→ Written request: Write out again the stretch from the line containing "Tap the Line" through the end of the records, requests included, and multiply every coordinate in the answers by 1.3, rounding each result to a whole number with halves rounded up. Give only these lines.

------ Input

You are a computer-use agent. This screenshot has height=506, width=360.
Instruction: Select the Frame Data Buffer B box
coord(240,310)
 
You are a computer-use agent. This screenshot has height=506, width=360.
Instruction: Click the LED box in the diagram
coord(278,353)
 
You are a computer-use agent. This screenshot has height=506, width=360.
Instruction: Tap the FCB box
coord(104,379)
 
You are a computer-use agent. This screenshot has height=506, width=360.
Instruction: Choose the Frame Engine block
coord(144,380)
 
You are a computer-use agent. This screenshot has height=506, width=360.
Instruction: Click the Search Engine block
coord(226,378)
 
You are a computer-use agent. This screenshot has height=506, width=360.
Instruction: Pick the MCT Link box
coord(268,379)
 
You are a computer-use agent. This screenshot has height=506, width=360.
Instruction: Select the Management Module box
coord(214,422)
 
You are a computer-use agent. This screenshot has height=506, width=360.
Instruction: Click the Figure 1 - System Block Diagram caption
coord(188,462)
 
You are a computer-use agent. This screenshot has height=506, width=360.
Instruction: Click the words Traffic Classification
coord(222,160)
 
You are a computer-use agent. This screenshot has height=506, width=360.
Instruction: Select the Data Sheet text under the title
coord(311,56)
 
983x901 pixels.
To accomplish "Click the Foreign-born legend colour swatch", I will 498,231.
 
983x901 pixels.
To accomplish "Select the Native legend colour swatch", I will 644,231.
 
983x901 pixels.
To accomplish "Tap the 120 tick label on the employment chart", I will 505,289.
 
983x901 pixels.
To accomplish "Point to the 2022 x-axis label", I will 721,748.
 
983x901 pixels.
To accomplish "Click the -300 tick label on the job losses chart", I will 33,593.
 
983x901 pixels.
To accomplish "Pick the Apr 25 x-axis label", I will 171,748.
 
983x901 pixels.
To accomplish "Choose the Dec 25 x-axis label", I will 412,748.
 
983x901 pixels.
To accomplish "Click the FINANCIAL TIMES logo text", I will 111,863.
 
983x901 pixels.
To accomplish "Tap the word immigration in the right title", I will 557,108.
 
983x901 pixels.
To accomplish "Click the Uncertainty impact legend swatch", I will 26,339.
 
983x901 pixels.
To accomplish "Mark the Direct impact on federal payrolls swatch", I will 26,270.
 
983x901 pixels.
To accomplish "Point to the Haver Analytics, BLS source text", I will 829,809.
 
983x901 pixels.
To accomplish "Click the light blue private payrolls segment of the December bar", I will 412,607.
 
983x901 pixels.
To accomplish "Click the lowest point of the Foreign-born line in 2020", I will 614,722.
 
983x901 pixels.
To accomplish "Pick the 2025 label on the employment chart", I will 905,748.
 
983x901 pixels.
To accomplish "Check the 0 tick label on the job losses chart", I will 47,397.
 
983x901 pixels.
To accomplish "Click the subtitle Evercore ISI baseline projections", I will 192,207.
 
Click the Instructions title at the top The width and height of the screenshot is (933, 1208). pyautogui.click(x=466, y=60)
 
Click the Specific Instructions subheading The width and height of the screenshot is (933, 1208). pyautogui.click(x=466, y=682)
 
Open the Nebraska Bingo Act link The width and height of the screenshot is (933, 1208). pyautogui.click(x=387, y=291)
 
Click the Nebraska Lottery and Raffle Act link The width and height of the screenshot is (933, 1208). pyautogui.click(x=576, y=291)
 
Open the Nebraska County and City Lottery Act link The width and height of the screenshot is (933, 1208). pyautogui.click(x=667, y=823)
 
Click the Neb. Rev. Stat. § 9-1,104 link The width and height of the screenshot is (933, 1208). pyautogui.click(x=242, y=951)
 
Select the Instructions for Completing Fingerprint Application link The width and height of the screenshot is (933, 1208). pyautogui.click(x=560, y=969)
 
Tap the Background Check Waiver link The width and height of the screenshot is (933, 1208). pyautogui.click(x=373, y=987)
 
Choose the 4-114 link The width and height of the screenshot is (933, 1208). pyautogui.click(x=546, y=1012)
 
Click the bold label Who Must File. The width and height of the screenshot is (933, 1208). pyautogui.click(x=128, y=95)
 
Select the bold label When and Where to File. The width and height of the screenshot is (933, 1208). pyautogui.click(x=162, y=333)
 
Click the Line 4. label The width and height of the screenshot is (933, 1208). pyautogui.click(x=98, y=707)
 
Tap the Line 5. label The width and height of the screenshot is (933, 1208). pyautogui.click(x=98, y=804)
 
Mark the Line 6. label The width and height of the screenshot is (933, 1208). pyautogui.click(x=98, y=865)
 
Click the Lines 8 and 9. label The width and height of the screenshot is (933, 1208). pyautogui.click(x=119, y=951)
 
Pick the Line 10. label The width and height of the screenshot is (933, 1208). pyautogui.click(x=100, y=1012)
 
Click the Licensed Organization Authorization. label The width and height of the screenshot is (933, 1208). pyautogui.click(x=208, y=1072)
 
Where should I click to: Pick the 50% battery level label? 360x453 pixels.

------------

→ Correct response:
Tap the Line 5. label The width and height of the screenshot is (933, 1208). pyautogui.click(x=127, y=1045)
 
Mark the Line 6. label The width and height of the screenshot is (933, 1208). pyautogui.click(x=127, y=1125)
 
Click the Lines 8 and 9. label The width and height of the screenshot is (933, 1208). pyautogui.click(x=155, y=1236)
 
Pick the Line 10. label The width and height of the screenshot is (933, 1208). pyautogui.click(x=130, y=1316)
 
Click the Licensed Organization Authorization. label The width and height of the screenshot is (933, 1208). pyautogui.click(x=270, y=1394)
 
Where should I click to: Pick the 50% battery level label? 360x453 pixels.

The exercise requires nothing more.